Living in the major city of Los Angeles, I would like to point out to AdeleTheCzech that suburbanites do not "pay extra," they pay less, and that suburbs were not created to enjoy "open space," but to avoid the presence of non-whites who were perceived as bringing crime and violence.
To reduce crime and violence as well as to create the basis for national fuel independence, the US has only one course: to encourage all homeowners to become cannabis farmers. That would put the "open spaces" to good use – even on calm, cloudy days.
Every time I read a piece like this, which flat-out ignores Americans' love affair with their cars, I start grinding my teeth! All over the U.S. there are suburbs where (like the one I live in) houses "sprawl" over large areas: we used to call this "open space," by the way, and paid extra to enjoy it.

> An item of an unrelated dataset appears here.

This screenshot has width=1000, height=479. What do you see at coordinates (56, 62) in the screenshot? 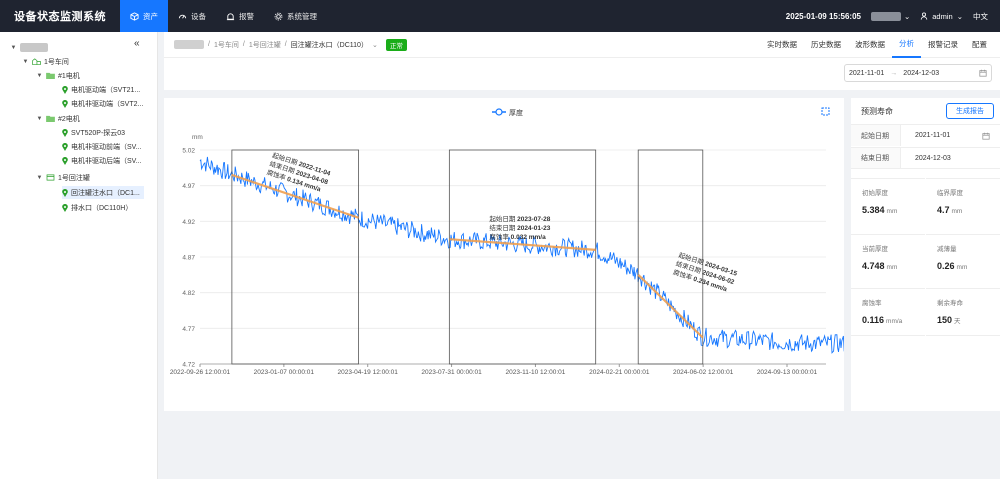
I see `tree-label: 1号车间` at bounding box center [56, 62].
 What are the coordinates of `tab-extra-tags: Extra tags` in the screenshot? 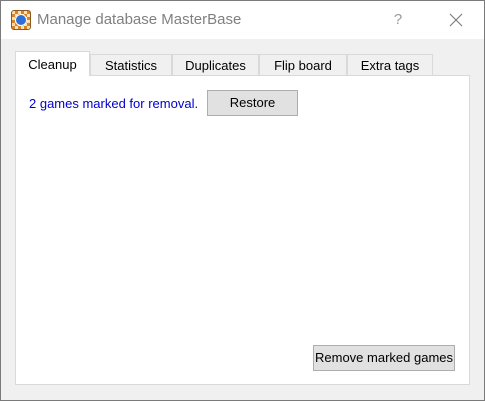 It's located at (390, 64).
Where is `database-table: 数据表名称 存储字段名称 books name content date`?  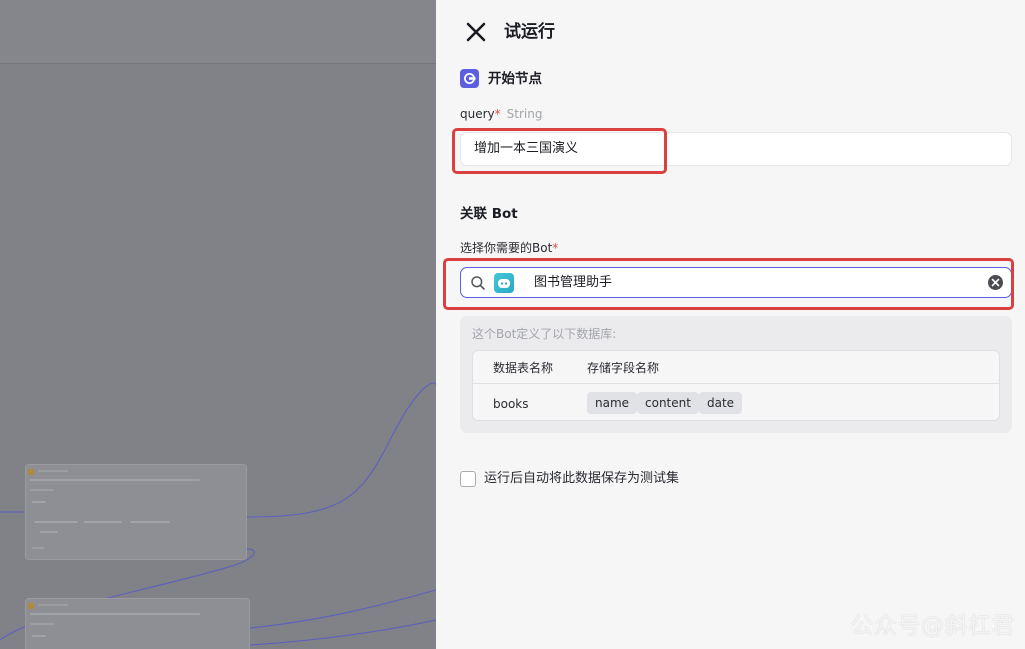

To radically reduce the automobile's contribution to global warming, we need 100% electric cars -- and the electricity to run them must be generated by wind and solar. This is doable, and quickly too.
Americans will make sacrifices to heal the planet, but mass transit just can't work in the suburbs -- or out in rural areas, for that matter. Give us electric cars (and gov't subsidies for people who are struggling economically, so they can buy them).
The correlation is red state / blue state, with the blue states having more progressive policies.
Sorry. I hit "Submit Comment" twice, though reiteraing the point won't hurt.
What we need are leaders with enough moxie and name recognition to be heard through the clutter to rouse the American people for the need for a massive re-evaluation.
If Obama is elected, we shall need to constantly pressure him to use his speechmaking skills to follow FDR's example and put the in a "were in crisis but we're working together to solve it."